I think I can make it work in my space. I am going to leave enough overhang past the legs to maybe install a tail vise on the distaff end in the future, or whack a little length off and not have a tail vise.
My current bench coming out of the old more cramped shop space is all Doug Fir, 24x48 top. The old bench meets my needs in every way except it only weighs about 135#. I am sick and tired of chasing my workpieces around the shop floor. I want to hit at least 300# and don't mind going over a little bit. The one time I had a stable workpiece on the old bench, I had 135# of bench, about 50# of crap on the shelf, and 8 feet of 8x8 timber clamped down to the bench top. That piece I could work on, hard and fast, with both hands.
My tentative plan is local birch top, 8/4 by 6" nominal, with homestore DF 4x6 for the long stretchers. I have the four legs already seasoning, 4x7 nominal for the leg vise end, 4x6 nominal for the distaff end, all FOHC Doug Fir, between the 4 legs there is one knot too many to grade them select structural as a single plank. I want to find some 6x6 for the short stretchers, but I don't want to use spruce because it loses length as it seasons, and I don't want to use local birch because at that size there will inevitably be pith on center.
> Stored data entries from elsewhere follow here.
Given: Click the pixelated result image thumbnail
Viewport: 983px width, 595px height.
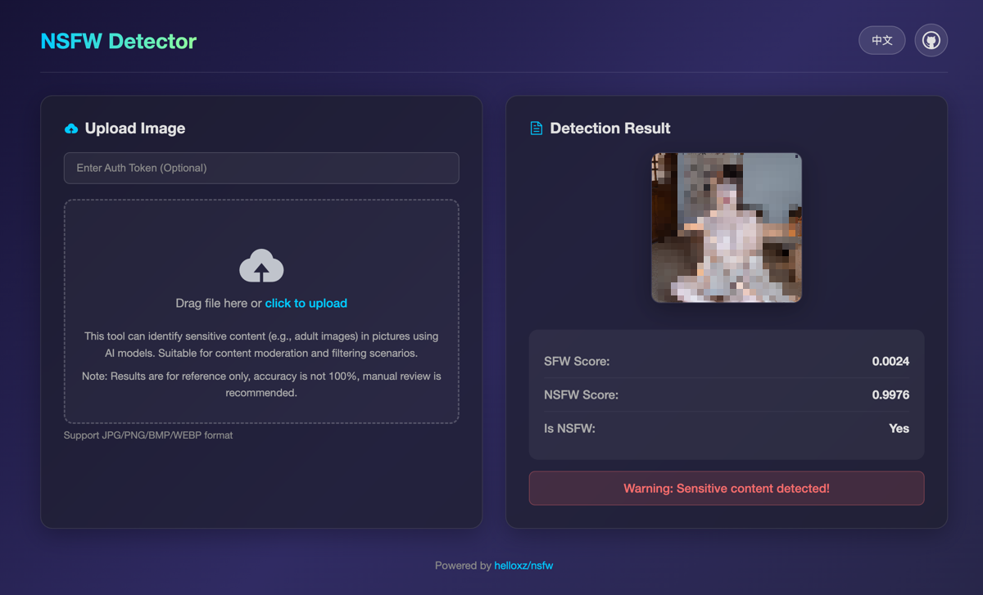Looking at the screenshot, I should point(726,228).
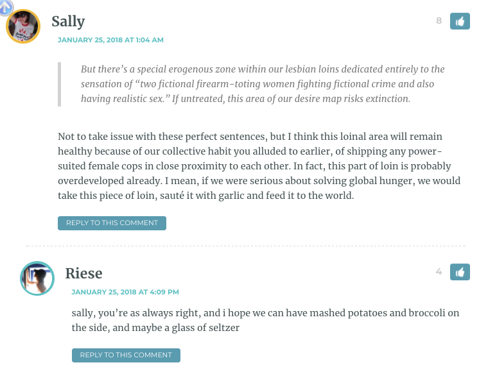Click the commenter name Riese
This screenshot has width=479, height=374.
pos(83,273)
The main conflict for me is do I build a 6 foot top or an 8 foot top. I like being able to hook the toe of my work boot under the long stretcher to sort of clamp myself to the bench when planing long boards. I like being able to get the ball of my foot on the long stretcher and my knee under the benchtop to sort of clamp myself to the bench for little fussy things that require a moderate to large hammer. I like having having the benchtop at a comfortable working height.
I am 5' 10" and buy my clothes off the rack. With a six foot bench and my ergonomic parameters I am not confident I can hit the 300# bench mass goal. With an 8 foot bench I should have no trouble bringing it home in all four parameters.
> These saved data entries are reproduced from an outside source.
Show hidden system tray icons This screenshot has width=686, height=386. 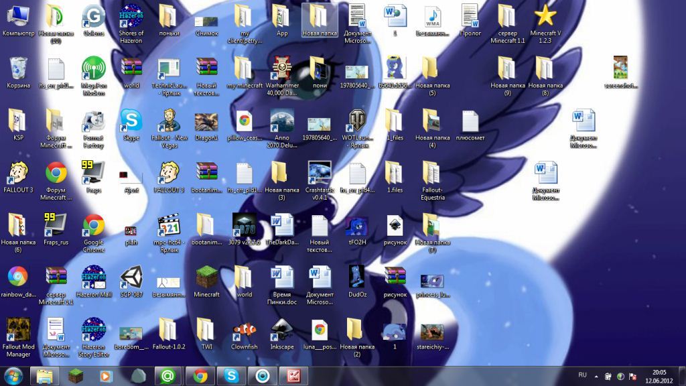(x=596, y=376)
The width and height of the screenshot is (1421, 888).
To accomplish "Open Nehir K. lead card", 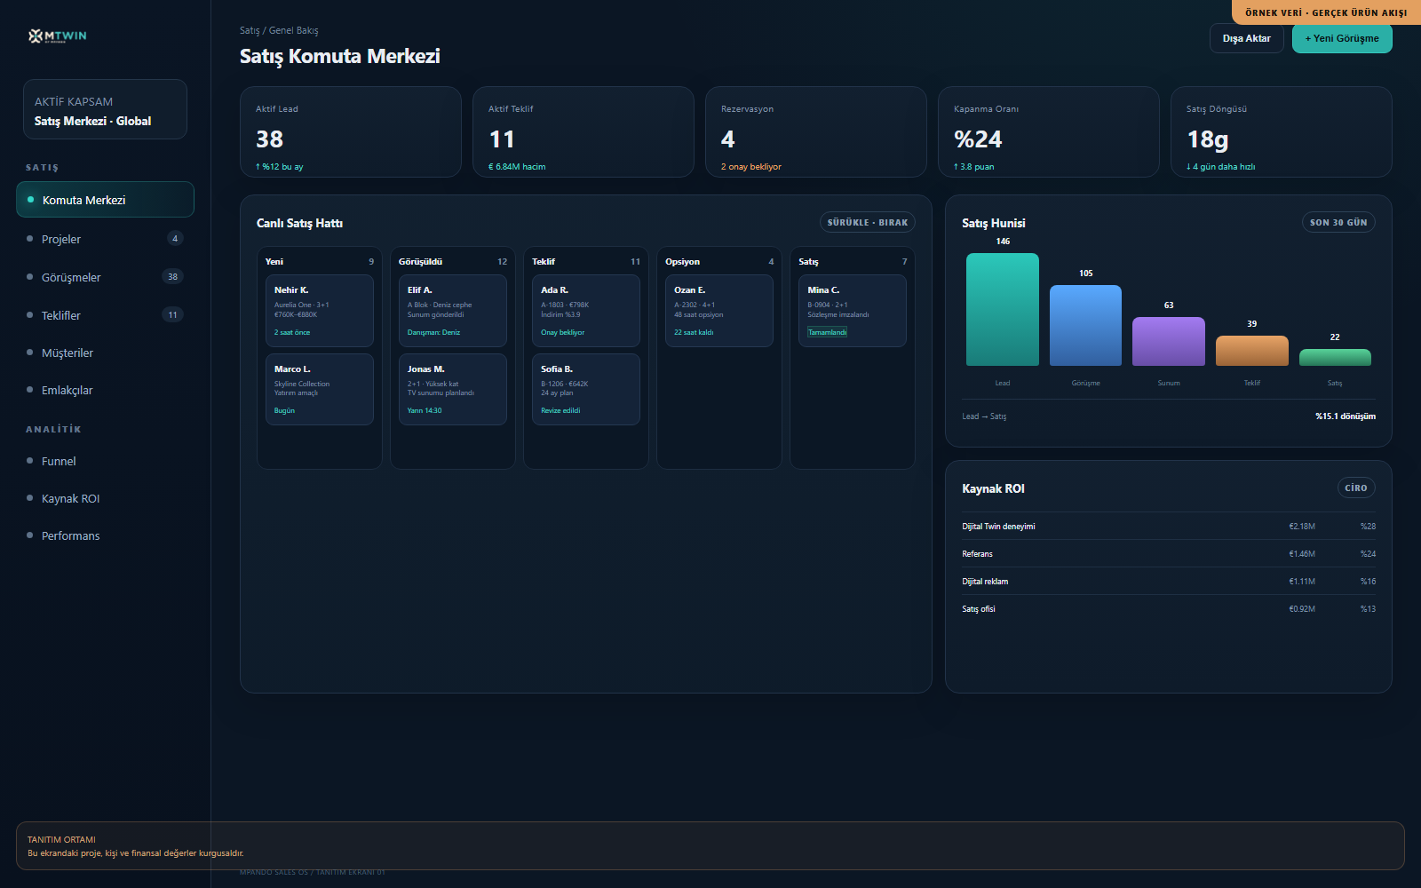I will tap(319, 311).
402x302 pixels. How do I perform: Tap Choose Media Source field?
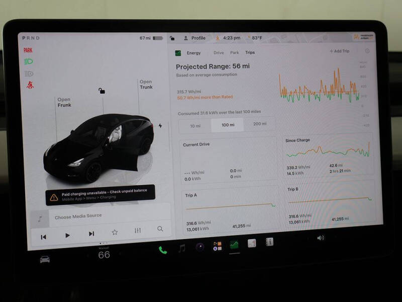click(x=102, y=217)
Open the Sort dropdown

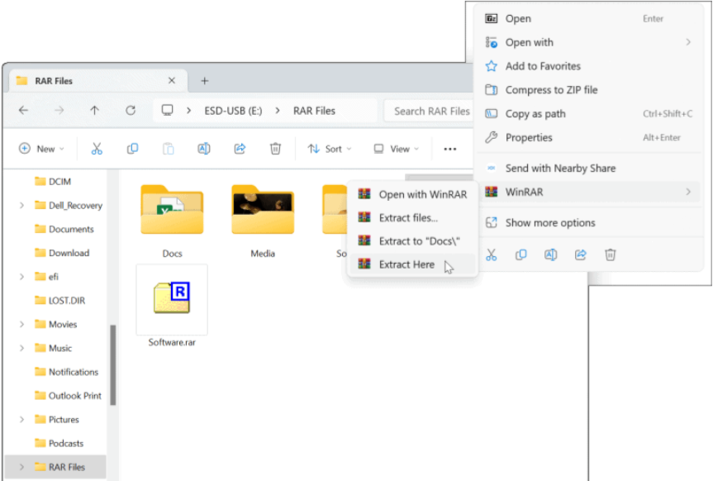[x=330, y=148]
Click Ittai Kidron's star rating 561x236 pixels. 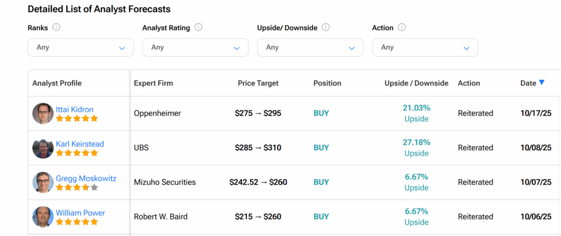pos(77,119)
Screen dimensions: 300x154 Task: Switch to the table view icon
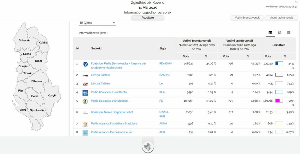[270, 33]
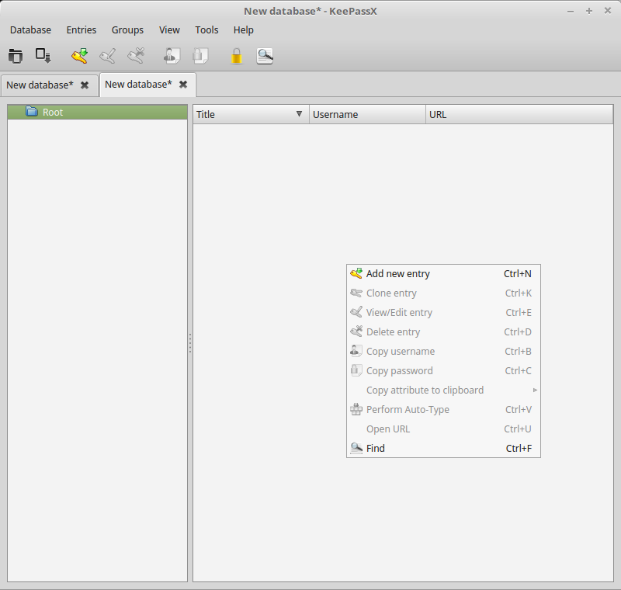Click the Copy password toolbar icon

tap(200, 56)
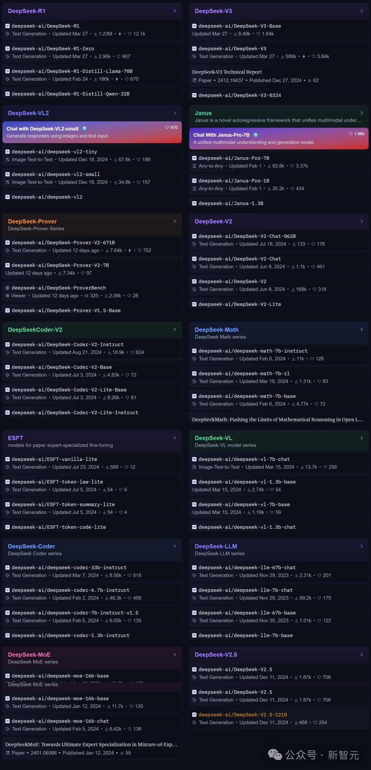371x770 pixels.
Task: Click the download icon on DeepSeek-V3-Base
Action: [x=235, y=34]
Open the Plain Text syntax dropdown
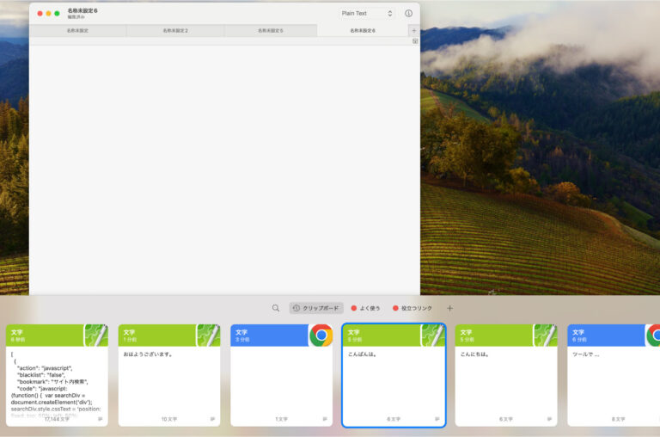660x437 pixels. (x=366, y=14)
Does anyone with an 8 foot bench, anything over 90" long really, regret building that big? The only thing I will have to change to my scale model shop layout to make this work is move the sharpening stones to where I can just turn around to use them without having to walk around the end of the bench. To reestablish a hollow grind, I will have to walk around the end of the bench to get to the grinder.
I am going to start reading up on the various US aircraft carriers. Wasp kinda sounds like a good nickname for a bench. So does Essex. I wonder if it would make someone twitch were I to carve shallow little lines in my bench top to represent steam catapults.